▶ Information supplied
········
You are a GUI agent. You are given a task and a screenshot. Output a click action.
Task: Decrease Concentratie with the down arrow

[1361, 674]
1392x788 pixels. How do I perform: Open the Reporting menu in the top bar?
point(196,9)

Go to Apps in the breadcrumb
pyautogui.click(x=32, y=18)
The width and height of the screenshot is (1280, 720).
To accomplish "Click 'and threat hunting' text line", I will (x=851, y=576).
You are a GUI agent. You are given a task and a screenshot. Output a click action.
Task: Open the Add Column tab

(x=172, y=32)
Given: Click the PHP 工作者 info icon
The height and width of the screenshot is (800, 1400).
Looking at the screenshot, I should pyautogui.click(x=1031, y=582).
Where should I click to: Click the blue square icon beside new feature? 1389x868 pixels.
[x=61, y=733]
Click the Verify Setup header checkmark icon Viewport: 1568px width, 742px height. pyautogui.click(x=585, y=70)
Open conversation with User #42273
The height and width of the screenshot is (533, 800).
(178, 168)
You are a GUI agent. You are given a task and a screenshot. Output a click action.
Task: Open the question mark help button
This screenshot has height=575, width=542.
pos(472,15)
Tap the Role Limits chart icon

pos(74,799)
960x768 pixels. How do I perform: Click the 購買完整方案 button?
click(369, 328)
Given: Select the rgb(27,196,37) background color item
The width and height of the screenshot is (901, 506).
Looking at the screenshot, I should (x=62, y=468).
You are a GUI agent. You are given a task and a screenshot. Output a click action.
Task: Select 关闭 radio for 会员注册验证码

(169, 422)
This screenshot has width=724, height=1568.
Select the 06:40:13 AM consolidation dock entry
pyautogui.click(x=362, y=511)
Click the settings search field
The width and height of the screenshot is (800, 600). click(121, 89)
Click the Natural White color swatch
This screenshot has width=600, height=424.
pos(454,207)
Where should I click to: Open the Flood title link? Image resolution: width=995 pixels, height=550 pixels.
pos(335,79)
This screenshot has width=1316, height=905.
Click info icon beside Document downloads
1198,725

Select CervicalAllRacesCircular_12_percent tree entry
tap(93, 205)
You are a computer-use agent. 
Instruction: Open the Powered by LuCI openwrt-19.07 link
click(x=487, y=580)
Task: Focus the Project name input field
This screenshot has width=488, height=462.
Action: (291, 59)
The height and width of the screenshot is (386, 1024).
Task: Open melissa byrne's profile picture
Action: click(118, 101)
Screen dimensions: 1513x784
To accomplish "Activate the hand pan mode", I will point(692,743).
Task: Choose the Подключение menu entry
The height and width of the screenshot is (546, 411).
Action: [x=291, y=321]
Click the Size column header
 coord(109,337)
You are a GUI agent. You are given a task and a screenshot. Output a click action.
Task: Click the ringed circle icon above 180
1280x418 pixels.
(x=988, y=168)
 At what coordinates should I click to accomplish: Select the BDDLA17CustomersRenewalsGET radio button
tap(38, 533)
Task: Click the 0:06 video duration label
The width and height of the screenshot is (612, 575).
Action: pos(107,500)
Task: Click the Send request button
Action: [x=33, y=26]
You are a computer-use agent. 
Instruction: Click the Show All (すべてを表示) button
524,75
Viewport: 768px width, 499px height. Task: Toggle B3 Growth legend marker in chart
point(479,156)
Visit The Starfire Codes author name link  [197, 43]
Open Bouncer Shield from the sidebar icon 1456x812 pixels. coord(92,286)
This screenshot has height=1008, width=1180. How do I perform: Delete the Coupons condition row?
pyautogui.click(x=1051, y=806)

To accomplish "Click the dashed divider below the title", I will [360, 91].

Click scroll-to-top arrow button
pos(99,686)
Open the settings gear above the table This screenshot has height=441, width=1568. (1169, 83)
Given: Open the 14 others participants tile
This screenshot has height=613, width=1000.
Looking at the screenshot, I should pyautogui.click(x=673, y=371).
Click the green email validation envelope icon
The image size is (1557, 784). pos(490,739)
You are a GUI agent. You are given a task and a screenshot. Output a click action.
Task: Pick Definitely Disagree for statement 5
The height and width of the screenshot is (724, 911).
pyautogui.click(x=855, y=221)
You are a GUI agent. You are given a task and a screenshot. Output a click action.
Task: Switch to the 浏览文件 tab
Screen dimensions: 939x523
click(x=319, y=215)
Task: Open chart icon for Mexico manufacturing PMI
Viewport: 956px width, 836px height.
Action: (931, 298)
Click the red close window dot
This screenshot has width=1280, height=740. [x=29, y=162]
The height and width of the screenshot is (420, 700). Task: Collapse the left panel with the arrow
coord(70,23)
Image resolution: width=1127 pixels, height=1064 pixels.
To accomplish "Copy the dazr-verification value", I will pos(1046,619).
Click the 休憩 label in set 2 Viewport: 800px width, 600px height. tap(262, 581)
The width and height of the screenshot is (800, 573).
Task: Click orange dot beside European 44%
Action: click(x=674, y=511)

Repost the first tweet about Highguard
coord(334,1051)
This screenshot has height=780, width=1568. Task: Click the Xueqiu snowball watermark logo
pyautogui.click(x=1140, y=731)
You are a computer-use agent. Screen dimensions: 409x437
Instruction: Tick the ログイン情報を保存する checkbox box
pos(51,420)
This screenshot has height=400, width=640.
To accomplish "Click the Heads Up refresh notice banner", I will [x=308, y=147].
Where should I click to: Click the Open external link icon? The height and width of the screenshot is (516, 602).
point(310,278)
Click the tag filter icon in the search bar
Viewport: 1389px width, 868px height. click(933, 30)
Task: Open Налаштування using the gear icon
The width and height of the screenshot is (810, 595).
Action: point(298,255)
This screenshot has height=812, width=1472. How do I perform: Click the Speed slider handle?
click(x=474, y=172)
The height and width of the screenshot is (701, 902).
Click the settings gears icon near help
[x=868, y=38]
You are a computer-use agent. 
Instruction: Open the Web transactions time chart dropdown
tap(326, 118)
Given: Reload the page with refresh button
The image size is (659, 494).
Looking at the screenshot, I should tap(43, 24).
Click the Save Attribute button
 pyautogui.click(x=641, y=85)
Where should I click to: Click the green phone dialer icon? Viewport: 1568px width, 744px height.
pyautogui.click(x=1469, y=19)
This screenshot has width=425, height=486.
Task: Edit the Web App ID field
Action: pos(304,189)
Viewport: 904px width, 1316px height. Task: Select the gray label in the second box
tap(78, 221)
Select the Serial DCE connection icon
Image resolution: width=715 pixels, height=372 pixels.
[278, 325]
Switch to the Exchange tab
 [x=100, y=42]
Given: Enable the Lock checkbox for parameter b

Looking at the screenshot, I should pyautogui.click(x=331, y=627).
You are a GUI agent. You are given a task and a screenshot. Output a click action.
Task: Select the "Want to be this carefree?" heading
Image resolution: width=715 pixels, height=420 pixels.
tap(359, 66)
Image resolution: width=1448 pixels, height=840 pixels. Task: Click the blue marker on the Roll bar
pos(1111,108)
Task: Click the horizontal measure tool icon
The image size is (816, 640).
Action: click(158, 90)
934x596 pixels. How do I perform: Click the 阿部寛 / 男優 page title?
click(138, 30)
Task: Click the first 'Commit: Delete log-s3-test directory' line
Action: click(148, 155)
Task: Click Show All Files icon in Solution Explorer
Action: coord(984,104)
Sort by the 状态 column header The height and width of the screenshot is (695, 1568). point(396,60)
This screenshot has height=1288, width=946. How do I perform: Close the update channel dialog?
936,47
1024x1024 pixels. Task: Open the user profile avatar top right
········
▶ Directions
Copy every one of the records above word for word, keeping each line as it stands.

▶ The answer
You are a GUI agent. You are given a task and a screenshot. Output a click action.
Task: Decrease Concentratie with the down arrow

[1361, 674]
1392x788 pixels. How do I perform: Open the Reporting menu in the top bar?
point(196,9)

Go to Apps in the breadcrumb
pyautogui.click(x=32, y=18)
The width and height of the screenshot is (1280, 720).
To accomplish "Click 'and threat hunting' text line", I will (x=851, y=576).
You are a GUI agent. You are given a task and a screenshot. Output a click action.
Task: Open the Add Column tab

(x=172, y=32)
Given: Click the PHP 工作者 info icon
The height and width of the screenshot is (800, 1400).
Looking at the screenshot, I should pyautogui.click(x=1031, y=582).
Where should I click to: Click the blue square icon beside new feature? 1389x868 pixels.
[x=61, y=733]
Click the Verify Setup header checkmark icon Viewport: 1568px width, 742px height. pyautogui.click(x=585, y=70)
Open conversation with User #42273
The height and width of the screenshot is (533, 800).
(178, 168)
You are a GUI agent. You are given a task and a screenshot. Output a click action.
Task: Open the question mark help button
This screenshot has height=575, width=542.
pos(472,15)
Tap the Role Limits chart icon

pos(74,799)
960x768 pixels. How do I perform: Click the 購買完整方案 button?
click(369, 328)
Given: Select the rgb(27,196,37) background color item
The width and height of the screenshot is (901, 506).
Looking at the screenshot, I should (x=62, y=468).
You are a GUI agent. You are given a task and a screenshot. Output a click action.
Task: Select 关闭 radio for 会员注册验证码

(169, 422)
This screenshot has width=724, height=1568.
Select the 06:40:13 AM consolidation dock entry
pyautogui.click(x=362, y=511)
Click the settings search field
The width and height of the screenshot is (800, 600). click(121, 89)
Click the Natural White color swatch
This screenshot has width=600, height=424.
pos(454,207)
Where should I click to: Open the Flood title link? Image resolution: width=995 pixels, height=550 pixels.
pos(335,79)
This screenshot has width=1316, height=905.
Click info icon beside Document downloads
1198,725

Select CervicalAllRacesCircular_12_percent tree entry
tap(93, 205)
You are a computer-use agent. 
Instruction: Open the Powered by LuCI openwrt-19.07 link
click(x=487, y=580)
Task: Focus the Project name input field
This screenshot has width=488, height=462.
Action: (291, 59)
The height and width of the screenshot is (386, 1024).
Task: Open melissa byrne's profile picture
Action: click(118, 101)
Screen dimensions: 1513x784
To accomplish "Activate the hand pan mode", I will point(692,743).
Task: Choose the Подключение menu entry
The height and width of the screenshot is (546, 411).
Action: [x=291, y=321]
Click the Size column header
 coord(109,337)
You are a GUI agent. You are given a task and a screenshot. Output a click action.
Task: Click the ringed circle icon above 180
1280x418 pixels.
(x=988, y=168)
 At what coordinates should I click to accomplish: Select the BDDLA17CustomersRenewalsGET radio button
tap(38, 533)
Task: Click the 0:06 video duration label
The width and height of the screenshot is (612, 575).
Action: pos(107,500)
Task: Click the Send request button
Action: [x=33, y=26]
You are a computer-use agent. 
Instruction: Click the Show All (すべてを表示) button
524,75
Viewport: 768px width, 499px height. Task: Toggle B3 Growth legend marker in chart
point(479,156)
Visit The Starfire Codes author name link  [197, 43]
Open Bouncer Shield from the sidebar icon 1456x812 pixels. coord(92,286)
This screenshot has height=1008, width=1180. How do I perform: Delete the Coupons condition row?
pyautogui.click(x=1051, y=806)

To accomplish "Click the dashed divider below the title", I will [360, 91].

Click scroll-to-top arrow button
pos(99,686)
Open the settings gear above the table This screenshot has height=441, width=1568. (1169, 83)
Given: Open the 14 others participants tile
This screenshot has height=613, width=1000.
Looking at the screenshot, I should pyautogui.click(x=673, y=371).
Click the green email validation envelope icon
The image size is (1557, 784). pos(490,739)
You are a GUI agent. You are given a task and a screenshot. Output a click action.
Task: Pick Definitely Disagree for statement 5
The height and width of the screenshot is (724, 911).
pyautogui.click(x=855, y=221)
You are a GUI agent. You are given a task and a screenshot. Output a click action.
Task: Switch to the 浏览文件 tab
Screen dimensions: 939x523
click(x=319, y=215)
Task: Open chart icon for Mexico manufacturing PMI
Viewport: 956px width, 836px height.
Action: (931, 298)
Click the red close window dot
This screenshot has width=1280, height=740. [x=29, y=162]
The height and width of the screenshot is (420, 700). Task: Collapse the left panel with the arrow
coord(70,23)
Image resolution: width=1127 pixels, height=1064 pixels.
To accomplish "Copy the dazr-verification value", I will pos(1046,619).
Click the 休憩 label in set 2 Viewport: 800px width, 600px height. tap(262, 581)
The width and height of the screenshot is (800, 573).
Task: Click orange dot beside European 44%
Action: click(x=674, y=511)

Repost the first tweet about Highguard
coord(334,1051)
This screenshot has height=780, width=1568. Task: Click the Xueqiu snowball watermark logo
pyautogui.click(x=1140, y=731)
You are a computer-use agent. Screen dimensions: 409x437
Instruction: Tick the ログイン情報を保存する checkbox box
pos(51,420)
This screenshot has height=400, width=640.
To accomplish "Click the Heads Up refresh notice banner", I will [x=308, y=147].
Where should I click to: Click the Open external link icon? The height and width of the screenshot is (516, 602).
point(310,278)
Click the tag filter icon in the search bar
Viewport: 1389px width, 868px height. click(933, 30)
Task: Open Налаштування using the gear icon
The width and height of the screenshot is (810, 595).
Action: point(298,255)
This screenshot has height=812, width=1472. How do I perform: Click the Speed slider handle?
click(x=474, y=172)
The height and width of the screenshot is (701, 902).
Click the settings gears icon near help
[x=868, y=38]
You are a computer-use agent. 
Instruction: Open the Web transactions time chart dropdown
tap(326, 118)
Given: Reload the page with refresh button
The image size is (659, 494).
Looking at the screenshot, I should tap(43, 24).
Click the Save Attribute button
 pyautogui.click(x=641, y=85)
Where should I click to: Click the green phone dialer icon? Viewport: 1568px width, 744px height.
pyautogui.click(x=1469, y=19)
This screenshot has width=425, height=486.
Task: Edit the Web App ID field
Action: pos(304,189)
Viewport: 904px width, 1316px height. Task: Select the gray label in the second box
tap(78, 221)
Select the Serial DCE connection icon
Image resolution: width=715 pixels, height=372 pixels.
[278, 325]
Switch to the Exchange tab
 [x=100, y=42]
Given: Enable the Lock checkbox for parameter b

Looking at the screenshot, I should pyautogui.click(x=331, y=627).
You are a GUI agent. You are given a task and a screenshot. Output a click action.
Task: Select the "Want to be this carefree?" heading
Image resolution: width=715 pixels, height=420 pixels.
tap(359, 66)
Image resolution: width=1448 pixels, height=840 pixels. Task: Click the blue marker on the Roll bar
pos(1111,108)
Task: Click the horizontal measure tool icon
The image size is (816, 640).
Action: click(158, 90)
934x596 pixels. How do I perform: Click the 阿部寛 / 男優 page title?
click(138, 30)
Task: Click the first 'Commit: Delete log-s3-test directory' line
Action: click(148, 155)
Task: Click Show All Files icon in Solution Explorer
Action: coord(984,104)
Sort by the 状态 column header The height and width of the screenshot is (695, 1568). point(396,60)
This screenshot has height=1288, width=946. How do I perform: Close the update channel dialog?
936,47
1024x1024 pixels. Task: Open the user profile avatar top right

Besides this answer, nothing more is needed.